OSWEGO — One of the Port City’s longtime popular watering holes is getting sold.
Robert McGrath, proprietor of the adjoining Clubhouse Tavern and Spencer’s Ali on West Second Street, announced this month a sale of the popular summertime bar and music venue Spencer’s Ali is in the works, and another local business owner is set to acquire the longtime open air venue. McGrath, who plans to continue overseeing Club House Tavern, said his plan is to shift focus to that business, which is expected to reopen in the near future.
“Spencer’s Ali was fun, there was live music and drinks others were not serving,” McGrath told The Palladium-Times this week. “The atmosphere of this place was successful and it met all the aspirations of what I wanted to give here.”
McGrath said one of the driving factors toward selling the venue was to free up more time to spend with his family and other activities, noting the “bar business takes a lot of your life.” Though the sale of Spencer’s Ali will free up some of his time, McGrath won’t entirely eject himself from the bar business and plans to continue operating Club House Tavern, a business that predates Spencer’s Ali.
Club House has been closed as of late to allow McGrath and staff to focus more time on Spencer’s Ali, but McGrath said following the transfer in ownership his focus would shift back to the original business.
McGrath said his passion for working a bar started much earlier, however, when he served as a bartender in the 1970s while trying to “make some extra money” living in Colorado. The Club House Tavern opened in 1996 and has operated as a “small Irish pub,” for more than two decades.
Following a few successful years, McGrath said his aspirations grew and he looked to expand and provide the community with a new, unique-for-the-area venue.
“My idea of Spencer’s Ali was when you walk in, you’re on vacation,” McGrath said, noting the idea for the space rose from various vacation destinations, ranging from Florida to Mexico and Costa Rica. “After a couple vacations with my wife, I realized Oswego was missing a fun place with open air… We brought that (vacation) feeling back and tried to provide that feeling six months out of the year instead of just a two week vacation.”
McGrath and his wife Liz opened Spencer’s Ali in 2000 and, compared to its status today, it had humble beginnings.
“When I first opened there was nothing here, the walls were brick to brick and there was no roof,” he said.
The bar’s roof was installed in 2016, according to county property tax records, and made Spencer’s Ali a nearly allweather venue. McGrath stuck to his plan to create a vacation-like environment, and created an unforgettable space featuring music and a unique atmosphere for Oswego in the early 2000s.
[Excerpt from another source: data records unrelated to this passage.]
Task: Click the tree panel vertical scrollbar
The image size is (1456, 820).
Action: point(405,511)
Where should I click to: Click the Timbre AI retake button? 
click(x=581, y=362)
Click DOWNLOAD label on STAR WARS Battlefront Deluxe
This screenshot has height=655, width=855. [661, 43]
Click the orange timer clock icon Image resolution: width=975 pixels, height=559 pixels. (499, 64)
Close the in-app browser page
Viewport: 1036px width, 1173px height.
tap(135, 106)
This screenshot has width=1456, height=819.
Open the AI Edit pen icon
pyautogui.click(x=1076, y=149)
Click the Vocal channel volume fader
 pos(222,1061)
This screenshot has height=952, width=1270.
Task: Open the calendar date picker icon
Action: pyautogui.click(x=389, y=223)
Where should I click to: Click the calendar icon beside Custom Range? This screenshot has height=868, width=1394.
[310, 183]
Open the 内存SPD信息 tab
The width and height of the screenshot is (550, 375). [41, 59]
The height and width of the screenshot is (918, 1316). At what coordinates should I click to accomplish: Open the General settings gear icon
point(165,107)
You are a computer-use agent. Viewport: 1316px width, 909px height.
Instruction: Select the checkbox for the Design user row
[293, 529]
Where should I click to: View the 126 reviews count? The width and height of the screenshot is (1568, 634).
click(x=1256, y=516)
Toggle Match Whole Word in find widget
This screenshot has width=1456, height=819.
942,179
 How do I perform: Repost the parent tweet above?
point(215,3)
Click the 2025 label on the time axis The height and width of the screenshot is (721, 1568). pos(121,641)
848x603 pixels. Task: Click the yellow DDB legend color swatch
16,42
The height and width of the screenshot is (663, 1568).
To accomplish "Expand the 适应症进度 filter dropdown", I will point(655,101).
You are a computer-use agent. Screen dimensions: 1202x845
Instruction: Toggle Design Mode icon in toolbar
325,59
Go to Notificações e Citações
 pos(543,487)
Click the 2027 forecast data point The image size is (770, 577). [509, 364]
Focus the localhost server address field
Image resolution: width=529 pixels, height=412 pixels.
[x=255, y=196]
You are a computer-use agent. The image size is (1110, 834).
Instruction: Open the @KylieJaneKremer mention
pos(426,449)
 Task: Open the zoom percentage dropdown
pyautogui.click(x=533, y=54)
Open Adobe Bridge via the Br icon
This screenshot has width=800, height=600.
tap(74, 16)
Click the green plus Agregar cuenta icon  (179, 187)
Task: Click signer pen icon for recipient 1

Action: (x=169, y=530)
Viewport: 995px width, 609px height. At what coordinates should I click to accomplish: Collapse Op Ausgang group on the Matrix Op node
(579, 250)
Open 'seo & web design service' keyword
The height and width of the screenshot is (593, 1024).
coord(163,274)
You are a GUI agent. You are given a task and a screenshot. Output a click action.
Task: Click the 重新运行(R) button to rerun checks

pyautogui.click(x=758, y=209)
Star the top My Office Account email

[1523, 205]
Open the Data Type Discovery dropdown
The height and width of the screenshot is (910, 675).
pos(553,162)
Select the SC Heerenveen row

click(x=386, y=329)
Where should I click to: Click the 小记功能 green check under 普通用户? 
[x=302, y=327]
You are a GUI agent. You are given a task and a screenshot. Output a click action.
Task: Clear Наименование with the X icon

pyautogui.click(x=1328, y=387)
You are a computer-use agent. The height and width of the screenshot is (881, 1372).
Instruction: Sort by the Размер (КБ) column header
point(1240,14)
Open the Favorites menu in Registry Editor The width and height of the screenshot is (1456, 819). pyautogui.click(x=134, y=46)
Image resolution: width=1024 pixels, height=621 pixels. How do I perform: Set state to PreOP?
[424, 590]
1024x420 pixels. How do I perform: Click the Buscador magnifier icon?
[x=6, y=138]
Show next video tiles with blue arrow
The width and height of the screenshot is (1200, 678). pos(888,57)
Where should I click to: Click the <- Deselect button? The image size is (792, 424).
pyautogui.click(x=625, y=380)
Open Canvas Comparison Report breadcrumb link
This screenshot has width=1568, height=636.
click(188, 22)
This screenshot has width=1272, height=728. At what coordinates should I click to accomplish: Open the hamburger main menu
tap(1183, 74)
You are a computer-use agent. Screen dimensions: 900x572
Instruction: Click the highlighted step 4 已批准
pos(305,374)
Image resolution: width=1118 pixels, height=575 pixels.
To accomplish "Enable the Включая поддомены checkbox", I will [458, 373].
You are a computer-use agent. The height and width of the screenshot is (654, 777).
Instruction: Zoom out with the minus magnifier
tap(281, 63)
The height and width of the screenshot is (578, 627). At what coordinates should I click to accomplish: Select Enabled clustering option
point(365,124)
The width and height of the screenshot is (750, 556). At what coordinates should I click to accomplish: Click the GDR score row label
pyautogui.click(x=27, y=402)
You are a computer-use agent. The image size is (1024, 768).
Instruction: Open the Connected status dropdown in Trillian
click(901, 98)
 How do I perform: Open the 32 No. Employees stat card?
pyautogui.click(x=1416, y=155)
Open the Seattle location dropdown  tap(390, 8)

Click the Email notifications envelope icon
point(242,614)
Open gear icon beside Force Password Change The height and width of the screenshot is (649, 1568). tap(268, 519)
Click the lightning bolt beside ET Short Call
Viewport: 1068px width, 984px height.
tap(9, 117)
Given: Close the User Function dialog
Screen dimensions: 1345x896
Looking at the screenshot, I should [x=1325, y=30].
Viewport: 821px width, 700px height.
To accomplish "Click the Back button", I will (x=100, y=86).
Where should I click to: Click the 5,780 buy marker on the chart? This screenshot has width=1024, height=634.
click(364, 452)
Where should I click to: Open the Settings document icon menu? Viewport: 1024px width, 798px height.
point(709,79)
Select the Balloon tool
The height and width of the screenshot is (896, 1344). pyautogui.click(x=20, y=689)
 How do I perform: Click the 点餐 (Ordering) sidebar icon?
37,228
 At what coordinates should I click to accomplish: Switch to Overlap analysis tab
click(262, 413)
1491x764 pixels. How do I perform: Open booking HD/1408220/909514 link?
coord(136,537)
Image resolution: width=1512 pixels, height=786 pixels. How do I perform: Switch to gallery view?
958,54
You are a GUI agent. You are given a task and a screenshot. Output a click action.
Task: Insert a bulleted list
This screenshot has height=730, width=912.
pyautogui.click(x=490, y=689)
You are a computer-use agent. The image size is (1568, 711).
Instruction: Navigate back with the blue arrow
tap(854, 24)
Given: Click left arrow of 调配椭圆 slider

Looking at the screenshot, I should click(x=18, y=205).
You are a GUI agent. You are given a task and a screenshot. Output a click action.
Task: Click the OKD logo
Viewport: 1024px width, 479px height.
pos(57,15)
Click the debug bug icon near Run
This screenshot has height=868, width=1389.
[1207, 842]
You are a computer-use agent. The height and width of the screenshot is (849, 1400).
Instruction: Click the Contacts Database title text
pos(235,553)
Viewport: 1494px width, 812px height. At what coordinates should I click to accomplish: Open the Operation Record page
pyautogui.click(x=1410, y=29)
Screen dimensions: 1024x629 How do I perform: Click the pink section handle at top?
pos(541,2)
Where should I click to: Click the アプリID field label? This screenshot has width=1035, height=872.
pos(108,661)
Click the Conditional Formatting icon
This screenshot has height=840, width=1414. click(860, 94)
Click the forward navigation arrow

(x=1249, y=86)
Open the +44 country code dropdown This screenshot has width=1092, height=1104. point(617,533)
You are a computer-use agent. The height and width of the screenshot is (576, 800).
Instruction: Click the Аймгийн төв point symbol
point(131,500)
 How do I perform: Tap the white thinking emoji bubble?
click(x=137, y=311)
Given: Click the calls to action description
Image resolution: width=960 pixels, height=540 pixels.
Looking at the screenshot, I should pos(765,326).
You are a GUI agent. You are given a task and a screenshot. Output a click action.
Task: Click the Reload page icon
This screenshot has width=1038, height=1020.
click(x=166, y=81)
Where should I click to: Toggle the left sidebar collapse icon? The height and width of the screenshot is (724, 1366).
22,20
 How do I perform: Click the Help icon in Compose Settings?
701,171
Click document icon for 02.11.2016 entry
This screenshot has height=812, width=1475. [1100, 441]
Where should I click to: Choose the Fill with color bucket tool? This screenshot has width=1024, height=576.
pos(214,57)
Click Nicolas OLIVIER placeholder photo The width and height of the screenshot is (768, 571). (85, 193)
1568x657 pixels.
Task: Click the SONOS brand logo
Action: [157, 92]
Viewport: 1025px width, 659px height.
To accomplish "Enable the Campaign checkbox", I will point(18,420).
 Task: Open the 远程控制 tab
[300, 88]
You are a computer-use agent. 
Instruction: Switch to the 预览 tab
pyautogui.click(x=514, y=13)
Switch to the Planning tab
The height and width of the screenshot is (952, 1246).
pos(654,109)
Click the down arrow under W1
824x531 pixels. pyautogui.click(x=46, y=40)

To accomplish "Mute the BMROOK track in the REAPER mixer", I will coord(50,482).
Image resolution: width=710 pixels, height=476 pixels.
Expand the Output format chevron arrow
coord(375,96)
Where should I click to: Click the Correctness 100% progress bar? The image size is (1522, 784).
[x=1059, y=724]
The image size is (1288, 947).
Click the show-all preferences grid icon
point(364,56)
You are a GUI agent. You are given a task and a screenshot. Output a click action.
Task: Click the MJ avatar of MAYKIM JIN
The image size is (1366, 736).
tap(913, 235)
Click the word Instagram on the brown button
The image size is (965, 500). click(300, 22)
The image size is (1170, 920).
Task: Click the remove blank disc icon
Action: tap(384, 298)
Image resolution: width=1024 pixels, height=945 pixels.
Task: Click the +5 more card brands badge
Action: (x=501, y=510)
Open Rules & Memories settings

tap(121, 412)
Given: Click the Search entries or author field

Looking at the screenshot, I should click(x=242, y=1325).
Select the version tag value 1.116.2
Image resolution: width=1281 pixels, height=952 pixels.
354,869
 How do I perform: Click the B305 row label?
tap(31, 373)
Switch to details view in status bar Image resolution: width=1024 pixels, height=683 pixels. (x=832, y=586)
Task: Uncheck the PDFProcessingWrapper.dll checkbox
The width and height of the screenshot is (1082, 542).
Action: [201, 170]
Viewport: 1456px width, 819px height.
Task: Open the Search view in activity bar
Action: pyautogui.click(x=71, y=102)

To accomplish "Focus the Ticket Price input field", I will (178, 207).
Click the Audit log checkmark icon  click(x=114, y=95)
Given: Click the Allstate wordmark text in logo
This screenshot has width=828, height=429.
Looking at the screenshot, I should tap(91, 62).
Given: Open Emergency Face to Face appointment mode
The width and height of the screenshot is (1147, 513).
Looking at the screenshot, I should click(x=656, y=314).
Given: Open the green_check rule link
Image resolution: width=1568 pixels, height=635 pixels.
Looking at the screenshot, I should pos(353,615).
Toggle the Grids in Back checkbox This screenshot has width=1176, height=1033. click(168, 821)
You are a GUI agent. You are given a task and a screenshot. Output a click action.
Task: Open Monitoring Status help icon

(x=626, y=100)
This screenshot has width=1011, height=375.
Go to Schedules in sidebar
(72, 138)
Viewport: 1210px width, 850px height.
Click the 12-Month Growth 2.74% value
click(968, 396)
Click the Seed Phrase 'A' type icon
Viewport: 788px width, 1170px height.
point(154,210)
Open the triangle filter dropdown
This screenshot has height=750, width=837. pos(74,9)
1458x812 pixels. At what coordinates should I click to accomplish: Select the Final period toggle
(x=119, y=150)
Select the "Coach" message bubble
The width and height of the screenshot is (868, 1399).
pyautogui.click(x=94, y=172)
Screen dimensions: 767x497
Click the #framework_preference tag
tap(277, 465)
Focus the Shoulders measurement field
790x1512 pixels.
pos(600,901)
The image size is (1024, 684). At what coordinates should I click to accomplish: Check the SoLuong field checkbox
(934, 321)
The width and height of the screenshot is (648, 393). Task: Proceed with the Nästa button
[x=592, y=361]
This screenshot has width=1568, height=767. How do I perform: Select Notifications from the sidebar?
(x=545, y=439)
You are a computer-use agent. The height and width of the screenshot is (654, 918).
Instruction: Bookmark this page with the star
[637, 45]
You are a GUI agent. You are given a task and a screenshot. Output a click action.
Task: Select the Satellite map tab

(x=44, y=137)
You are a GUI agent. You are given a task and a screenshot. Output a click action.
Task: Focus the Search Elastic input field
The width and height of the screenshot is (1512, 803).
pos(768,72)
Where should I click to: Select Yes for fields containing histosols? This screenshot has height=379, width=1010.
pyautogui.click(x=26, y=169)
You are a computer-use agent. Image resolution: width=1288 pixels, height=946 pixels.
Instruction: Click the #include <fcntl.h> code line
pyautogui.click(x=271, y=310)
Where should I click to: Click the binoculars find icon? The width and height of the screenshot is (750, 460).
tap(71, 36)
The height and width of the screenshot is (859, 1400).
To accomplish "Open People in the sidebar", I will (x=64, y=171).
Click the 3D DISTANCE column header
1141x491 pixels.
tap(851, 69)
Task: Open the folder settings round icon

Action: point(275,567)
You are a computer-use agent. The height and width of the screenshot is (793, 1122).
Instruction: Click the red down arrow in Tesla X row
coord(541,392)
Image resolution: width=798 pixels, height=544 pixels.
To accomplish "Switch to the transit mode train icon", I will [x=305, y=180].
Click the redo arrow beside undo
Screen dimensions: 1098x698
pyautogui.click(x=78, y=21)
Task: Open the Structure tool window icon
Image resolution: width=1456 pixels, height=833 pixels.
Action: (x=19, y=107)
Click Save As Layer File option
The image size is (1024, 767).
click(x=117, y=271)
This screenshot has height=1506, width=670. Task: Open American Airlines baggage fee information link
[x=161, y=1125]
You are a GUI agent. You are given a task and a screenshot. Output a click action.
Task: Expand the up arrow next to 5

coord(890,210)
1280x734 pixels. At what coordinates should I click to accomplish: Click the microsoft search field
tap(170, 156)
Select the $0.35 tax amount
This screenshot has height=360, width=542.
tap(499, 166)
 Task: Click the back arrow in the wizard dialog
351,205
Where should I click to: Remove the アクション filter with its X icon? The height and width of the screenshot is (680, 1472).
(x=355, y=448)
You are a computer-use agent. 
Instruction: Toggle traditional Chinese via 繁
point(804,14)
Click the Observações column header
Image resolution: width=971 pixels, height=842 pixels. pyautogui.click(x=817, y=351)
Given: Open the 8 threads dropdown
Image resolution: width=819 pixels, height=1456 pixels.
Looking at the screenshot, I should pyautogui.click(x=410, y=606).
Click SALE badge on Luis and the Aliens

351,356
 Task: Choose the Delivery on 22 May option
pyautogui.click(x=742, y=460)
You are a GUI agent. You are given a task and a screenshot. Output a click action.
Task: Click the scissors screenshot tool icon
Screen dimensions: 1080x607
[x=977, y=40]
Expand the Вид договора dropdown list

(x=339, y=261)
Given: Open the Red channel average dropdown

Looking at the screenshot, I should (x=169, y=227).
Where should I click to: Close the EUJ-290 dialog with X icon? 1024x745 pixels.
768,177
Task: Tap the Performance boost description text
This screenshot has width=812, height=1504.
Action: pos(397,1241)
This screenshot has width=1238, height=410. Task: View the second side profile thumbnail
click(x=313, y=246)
“What made us popular was that we filled a time slot for music from 6 p.m. to 10 p.m.,” he said. “(Live music like that) was not a thing back in 2000, people had a guitar player that started at 6 p.m. or 8 p.m. for dinner music, but we brought in eight-piece brass bands and six-piece rock and roll bands. We filled the need for live music.”
Since opening, Spencer’s Ali has hosted local and regional talent on weekends with music playing late into the night. Popular acts have included, but were not limited to, Syracuse-based acts Brass Inc. and REV and various local musicians throughout the last two-decades — a piece of the Spencer’s Ali culture that McGrath said is among the top things he will miss.
“I’ll miss the music I provided for the city of Oswego,” McGrath said. “There is nothing like walking into your own place and hearing a 10-piece brass band.”
In addition to providing the community with entertainment and a unique, open air watering hole, McGrath also aided local charitable causes over the years, including the local United Way. United Way of the Greater Oswego County Executive Director Patrick Dewine said the McGraths were frequent supporters of the organization and regularly hosted the annual Stuff-A-Bus breakfast at Spencer’s Ali.
Through their support the fundraiser generated more than $3,000 annually for the Stuff-A-Bus campaign, according to Dewine.
“They stepped up and provided a venue for the public to contribute to Stuff-A-Bus events all while enjoying camaraderie and fellowship in the community,” Dewine said. “I would like to thank him for his years of being a host and doing a lot of the hard work behind the scenes and working with United Way to build it up to where it got to.”